> Work to complete
Reproduce word for word the section of the stringsdict plurals passage below, from "Let’s see how" to "just a variable.".

## BEGIN Text segment

It will even work if the localized format key has a variable in some random position, say “On a field %#@geese@ landed”.

Multiple Plurals

Now, what if we have a couple of plurals in one string? Consider this more complex example:

<key>geese.landed.ct</key>
<dict>
<key>NSStringLocalizedFormatKey</key>
<string>%1$#@geese@ landed on %2$#@fields@</string>
<key>geese</key>
<dict>
<key>NSStringFormatSpecTypeKey</key>
<string>NSStringPluralRuleType</string>
<key>NSStringFormatValueTypeKey</key>
<string>d</string>
<key>one</key>
<string>A goose</string>
<key>other</key>
<string>%d geese</string>
</dict>
<key>fields</key>
<dict>
<key>NSStringFormatSpecTypeKey</key>
<string>NSStringPluralRuleType</string>
<key>NSStringFormatValueTypeKey</key>
<string>d</string>
<key>one</key>
<string>1 field</string>
<key>other</key>
<string>%d fields</string>
</dict>
</dict>

You can see that here we have some text, and two variables. For each of the variables there’s a dict with plural rules. To process such files at Smartling we do what we’ve done in the previous example: move text and all but one variable out of the NSStringLocalizedFormatKey.

<key>geese.landed.ct</key>
<dict>
<key>NSStringLocalizedFormatKey</key>
<string>%1$#@geese@</string>
<key>geese</key>
<dict>
<key>NSStringFormatSpecTypeKey</key>
<string>NSStringPluralRuleType</string>
<key>NSStringFormatValueTypeKey</key>
<string>d</string>
<key>one</key>
<string>A goose landed on %2$#@fields@</string>
<key>other</key>
<string>%1$d geese landed on %2$#@fields@</string>
</dict>
<key>fields</key>
<dict>
<key>NSStringFormatSpecTypeKey</key>
<string>NSStringPluralRuleType</string>
<key>NSStringFormatValueTypeKey</key>
<string>d</string>
<key>one</key>
<string>1 field</string>
<key>other</key>
<string>%3$d fields</string>
</dict>
</dict>

Let’s see how this looks in the Translation Interface:

As you can see, for translator %d and %#@fields@ are placeholders. Placeholders are not translated, they can be just moved around (deleted too, but that’s usually an error). We apply ordering to placeholders (like this, %1$d, %2$#@fields@) in case they need to be swapped (for instance %1$#@fields@, %2$d). But from a stringsdict perspective %#@fields@ is not a placeholder, it’s just a variable.

## END Text segment
## BEGIN Given material

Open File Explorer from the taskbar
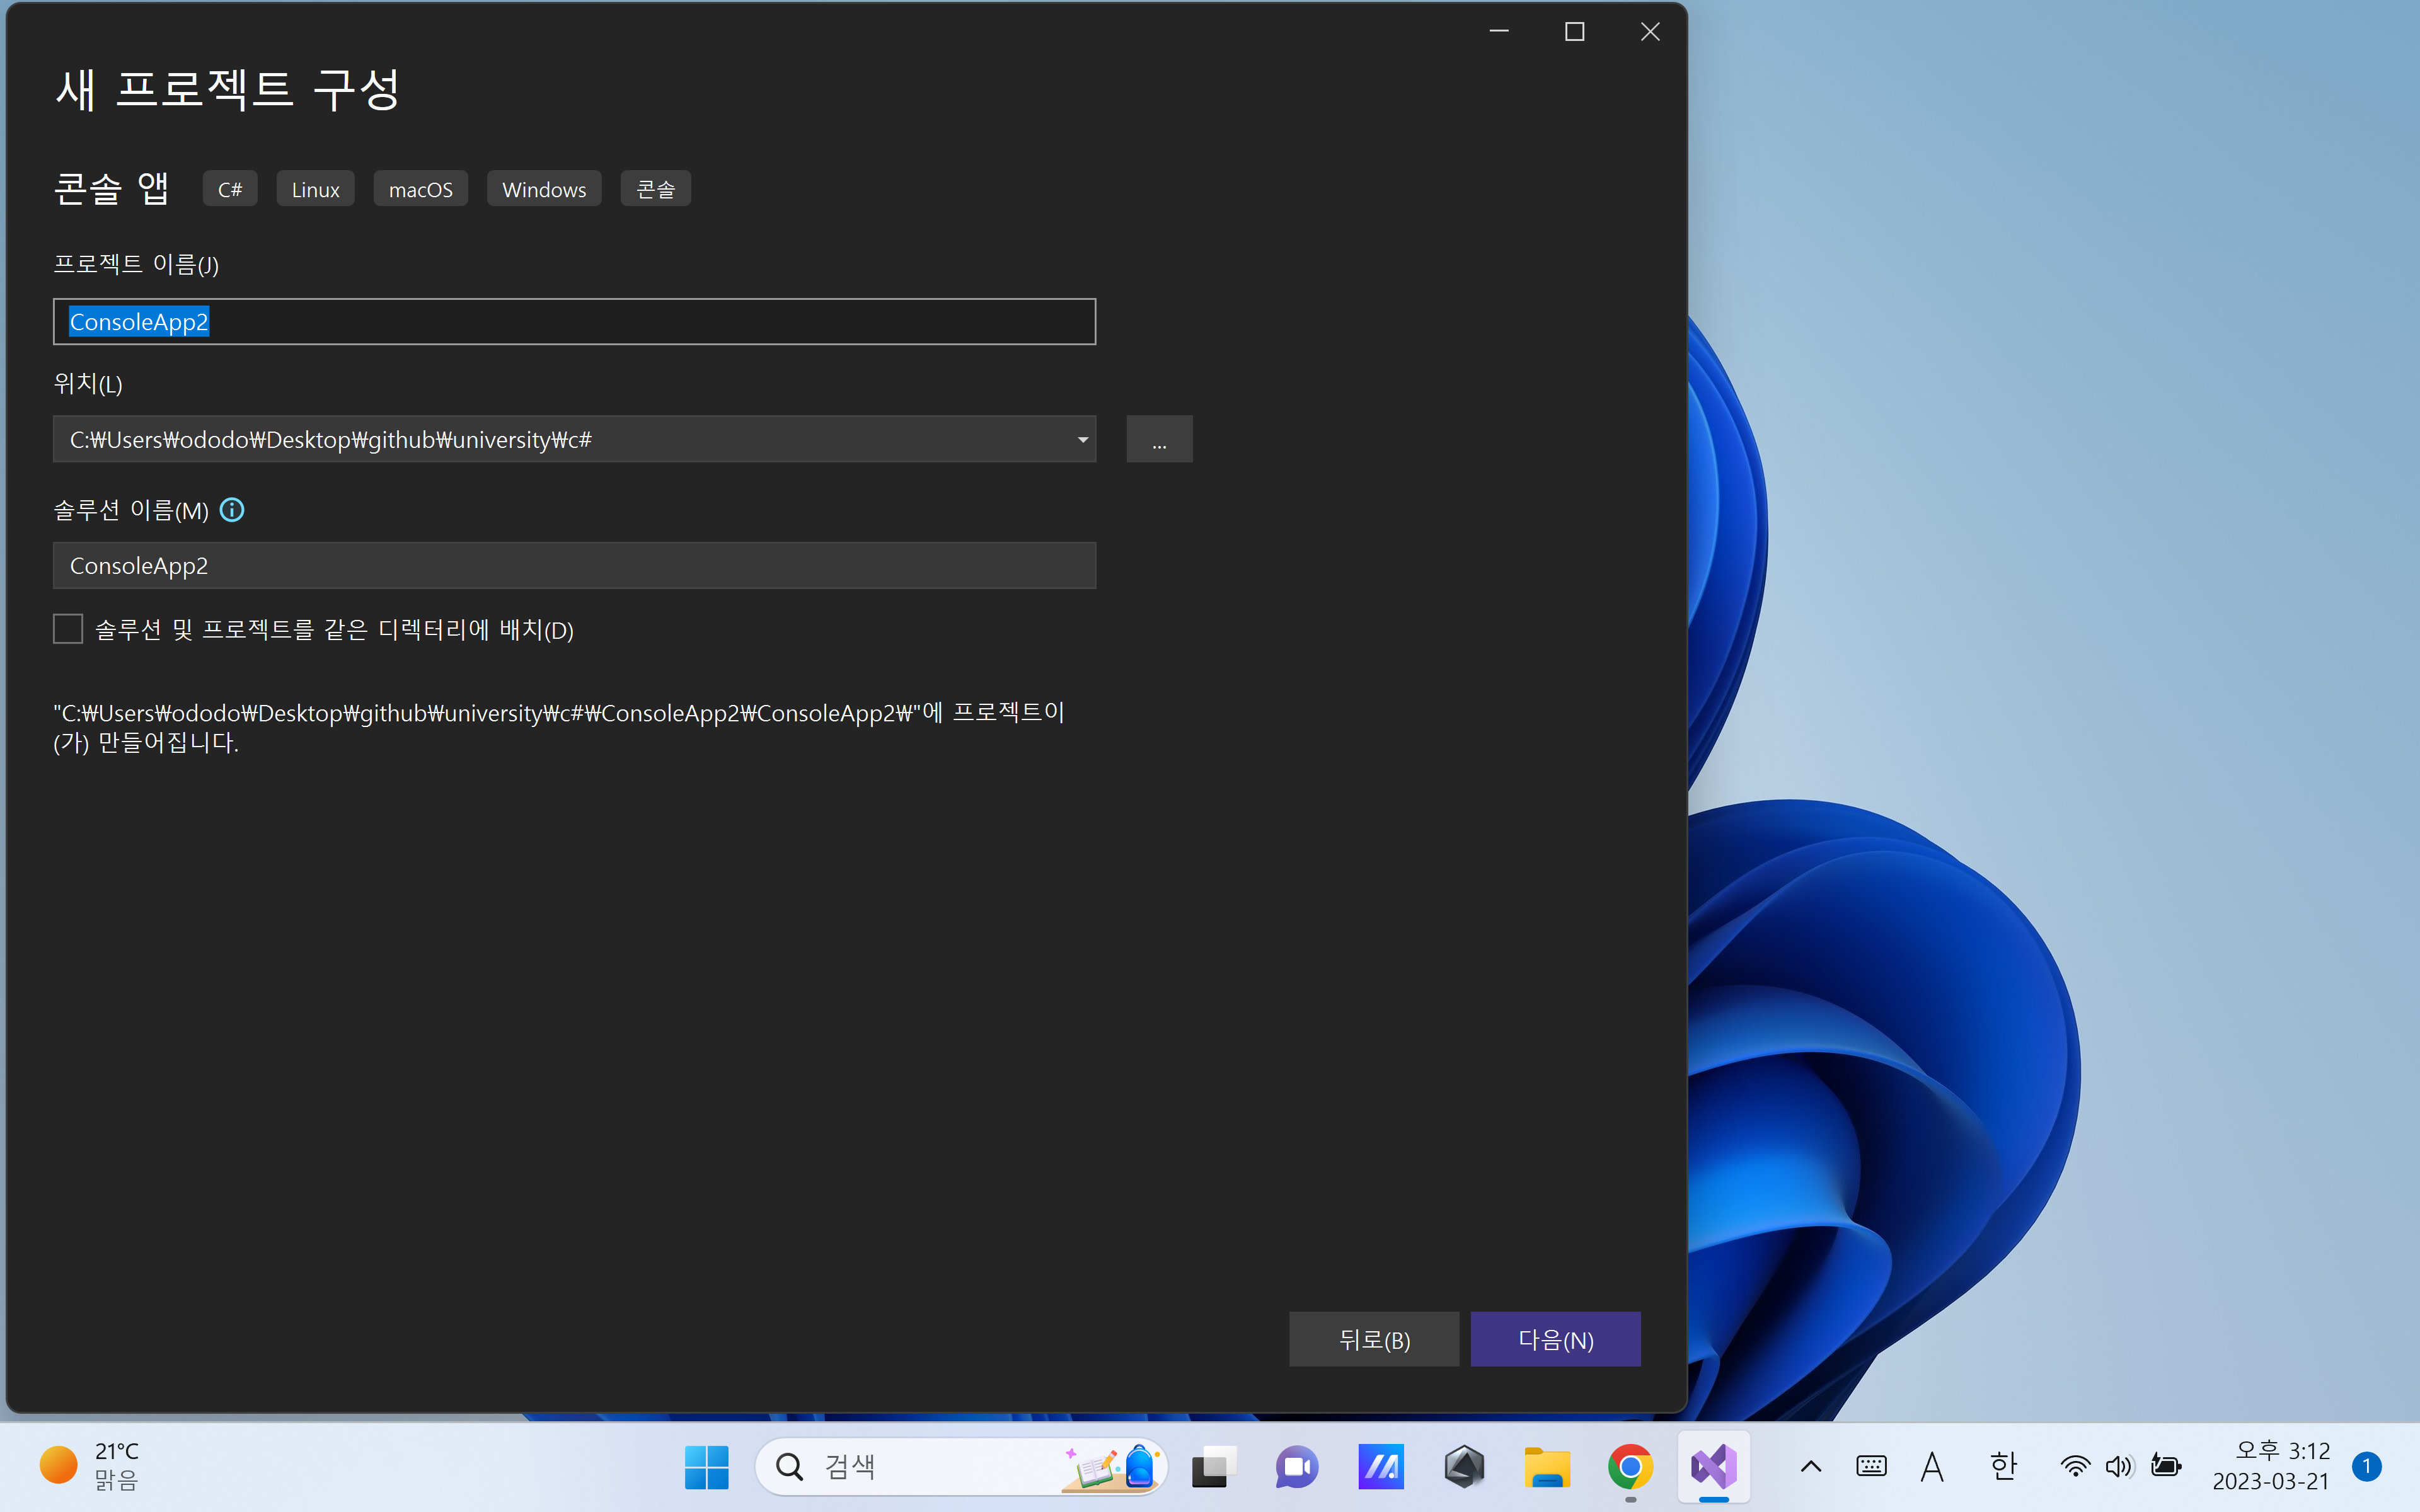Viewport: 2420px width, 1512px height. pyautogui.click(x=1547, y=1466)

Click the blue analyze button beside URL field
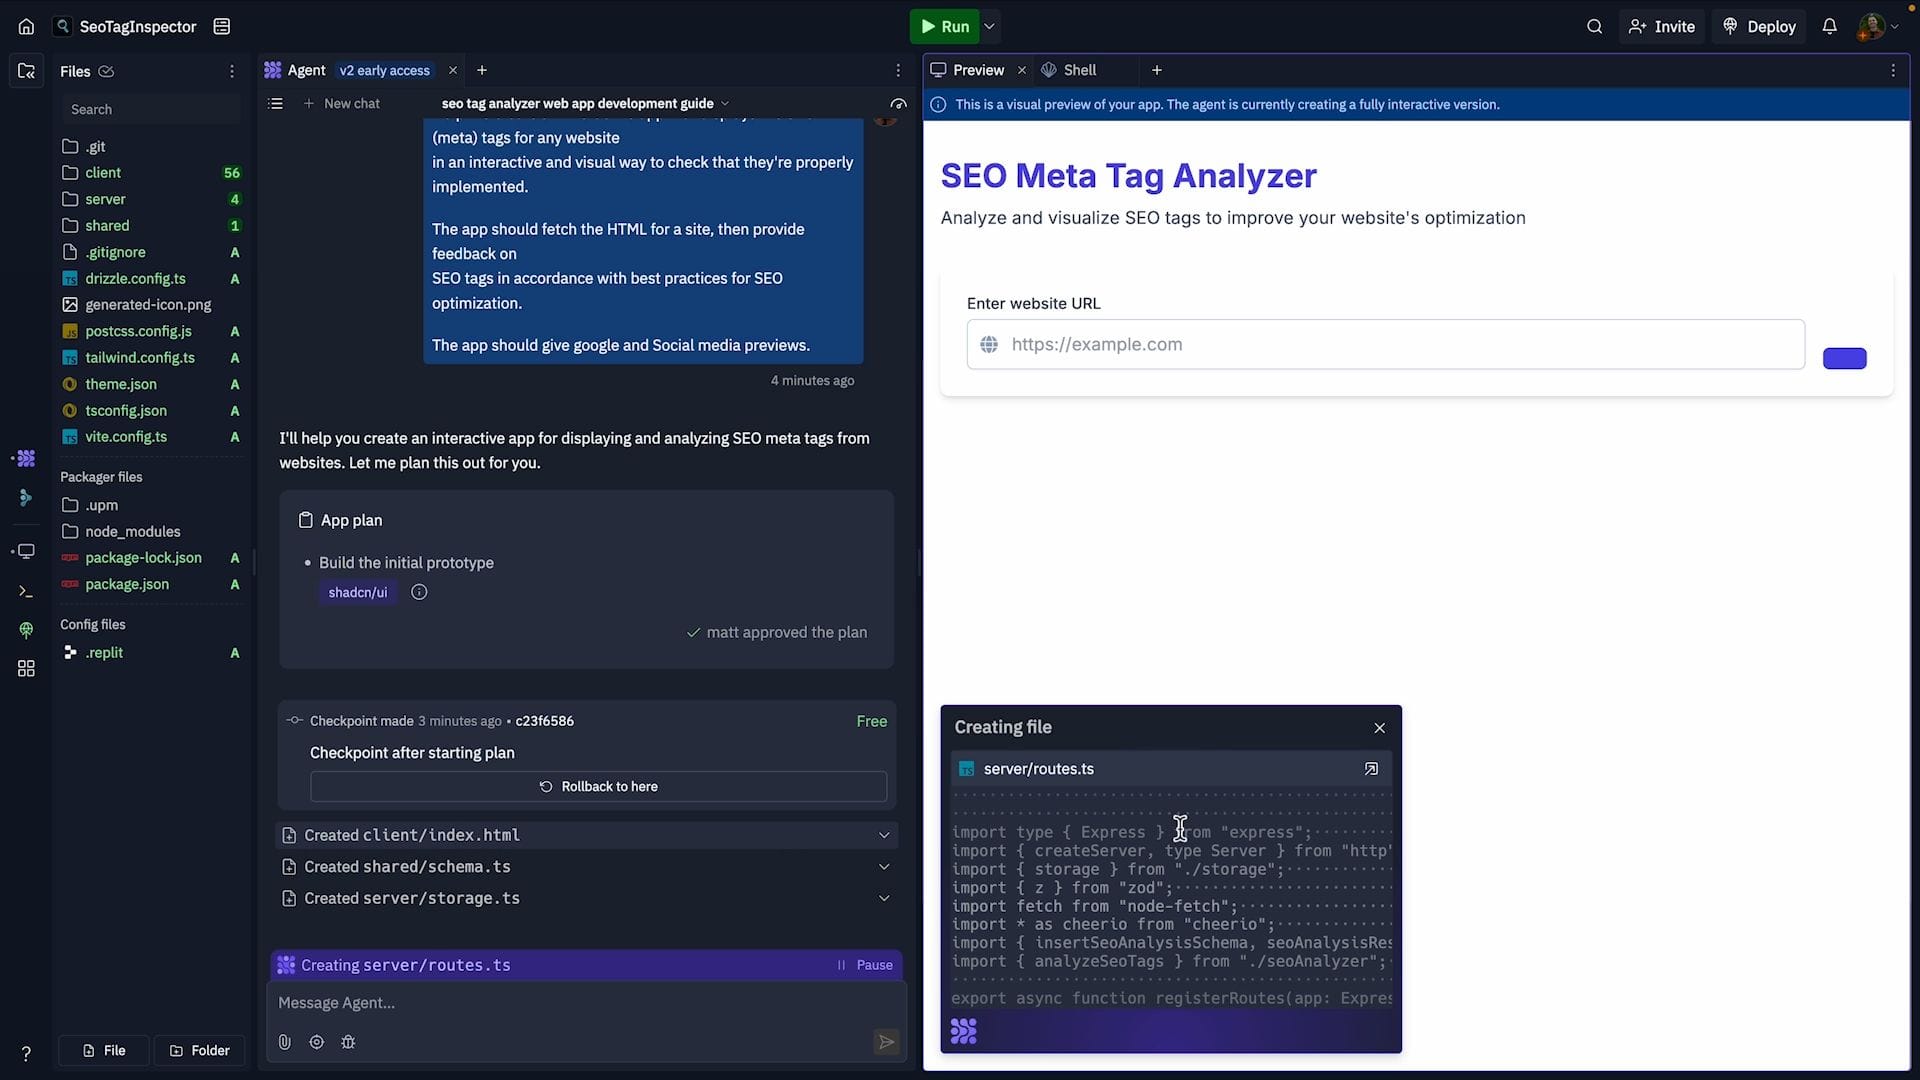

## END Given material

> Output
Let’s see how this looks in the Translation Interface:

As you can see, for translator %d and %#@fields@ are placeholders. Placeholders are not translated, they can be just moved around (deleted too, but that’s usually an error). We apply ordering to placeholders (like this, %1$d, %2$#@fields@) in case they need to be swapped (for instance %1$#@fields@, %2$d). But from a stringsdict perspective %#@fields@ is not a placeholder, it’s just a variable.